Description

Title: Data Engineer (BigQuery, DataProc, DataFlow) 

Location: Dallas, TX (Hybrid)

Hire Type : Contract

Additional Job Details :

  • The ideal resource would be local to the Dallas, TX area so they could be in office 1-2 days per week.
  • They would have extensive experience on BigQuery, DataProc and DataFlow platforms on Google Cloud platform.
  • Having experience on Azure Databricks is an added advantage (not mandatory).
  • Programming experience on Python, Shell scripting, PySpark and other data programming language.
  • Programming experience on Apache Beam Java SDK for building effective heavy data pipelines and deploying them in GCP DataFlow.
  • CICD process to deploy these pipelines in GCP.

Description:

  • Advanced working SQL knowledge and experience working with relational databases, query authoring (SQL) as well as working familiarity with a variety of databases.
  • Extensive Experience on BigQuery, DataProc and DataFlow platforms on Google Cloud platform. Having experience on Azure Databricks is an added advantage (not mandatory).
  • Experience on Cluster capacity configurations and cloud optimization to meet application demand.
  • Programming experience on Python, Shell scripting, PySpark and other data programming language.
  • Programming experience on Apache Beam Java SDK for building effective heavy data piplines and deploying them in GCP DataFlow. CICD process to deploy these pipelines in GCP.
  • Experience performing root cause analysis on internal and external data and processes to answer specific business questions and identify opportunities for improvement.
  • Strong analytic skills related to working with Data Visualization Dashboard, Metrics and etc.
  • Build processes supporting data transformation, data structures, metadata, dependency and workload management.
  • A successful history of manipulating, processing and extracting value from large disconnected datasets.
  • Working knowledge of message queuing, stream processing, and highly scalable 'big data' data stores.
  • Familiar with Deployment tool like Docker and building CI/CD pipelines.
  • Experience supporting and working with cross-functional teams in a dynamic environment.
  • 8+ years' experience in software development, Data engineering, and
  • Bachelor's degree in computer science, Statistics, Informatics, Information Systems or another quantitative field. Postgraduate/master's degree is preferred.
  • Experience in Machine Learning and Data Modeling is a plus.
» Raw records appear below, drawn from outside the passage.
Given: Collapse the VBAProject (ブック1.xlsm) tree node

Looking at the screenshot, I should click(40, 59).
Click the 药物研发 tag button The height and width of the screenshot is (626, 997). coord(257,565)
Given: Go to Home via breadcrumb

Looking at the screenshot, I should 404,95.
What are the top 3 skills needed/required?

  • Extensive Experience on BigQuery, DataProc and DataFlow platforms on Google Cloud platform. Having experience on Azure Databricks is an added advantage (not mandatory).
  • Programming experience on Python, Shell scripting, PySpark and other data programming language.
  • Programming experience on Apache Beam Java SDK for building effective heavy data piplines and deploying them in GCP DataFlow. CICD process to deploy these pipelines in GCP.
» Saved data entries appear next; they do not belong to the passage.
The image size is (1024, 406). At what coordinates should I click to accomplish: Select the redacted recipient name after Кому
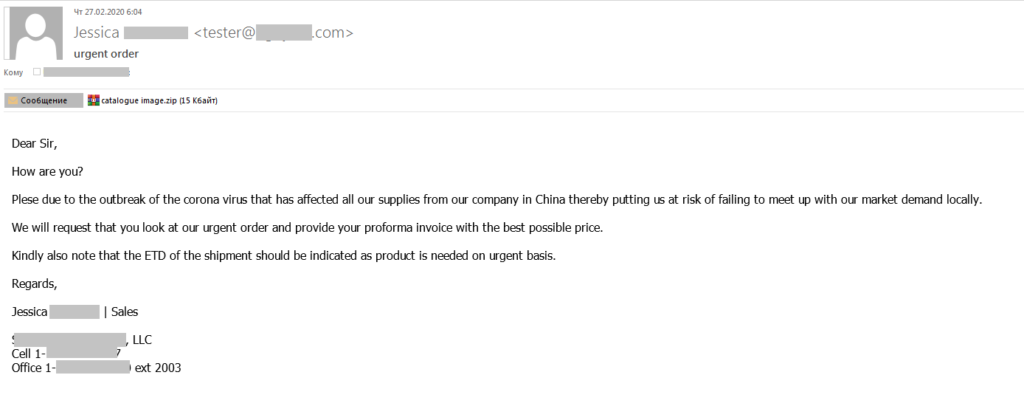(87, 72)
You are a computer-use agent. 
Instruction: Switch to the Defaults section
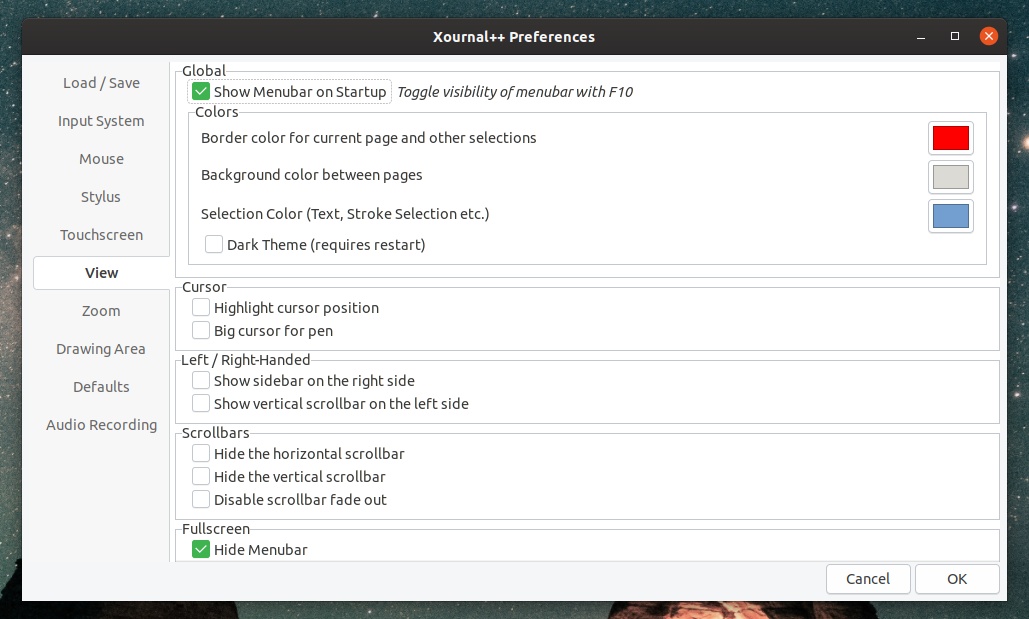pos(101,386)

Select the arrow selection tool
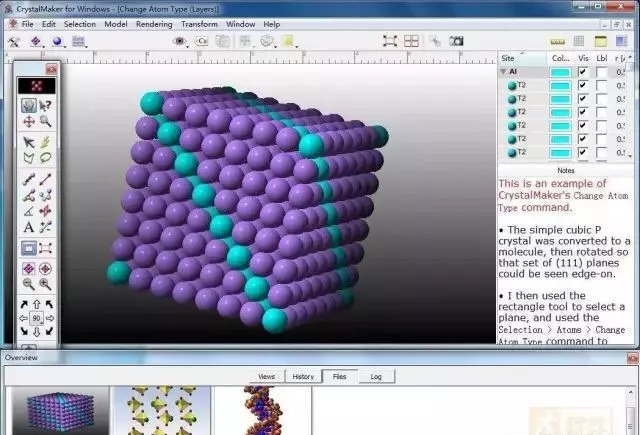(28, 142)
What makes a resource profile stand out to you?

  • Previous experience tenure with prior clients
  • Good hands-on experience on prior assignments

What will this person’s day-to-day responsibilities be?

  • Handling business requirements and delivering them on Agile methodology.

How will they contribute to the project?

  • Handling business requirements and delivering them on Agile methodology

If hybrid or in office role, how many days a week will the resource need to come into the office?

  • 1 or 2 days per week
  • Please note that resources who will be working in Bentonville, AR, Reston, VA or some Texas locations must have a VendorSAFE background check completed.

Does this contract have the opportunity to extend or convert to an FTE?

  • Yes
  • Along with the required skills, it would be great if we can have profiles that are currently working somewhere or have just recently finished their assignment.
  • We are also looking for candidates with at least 7-8 years or experience or more in Big Data.

 

Education

Any Graduate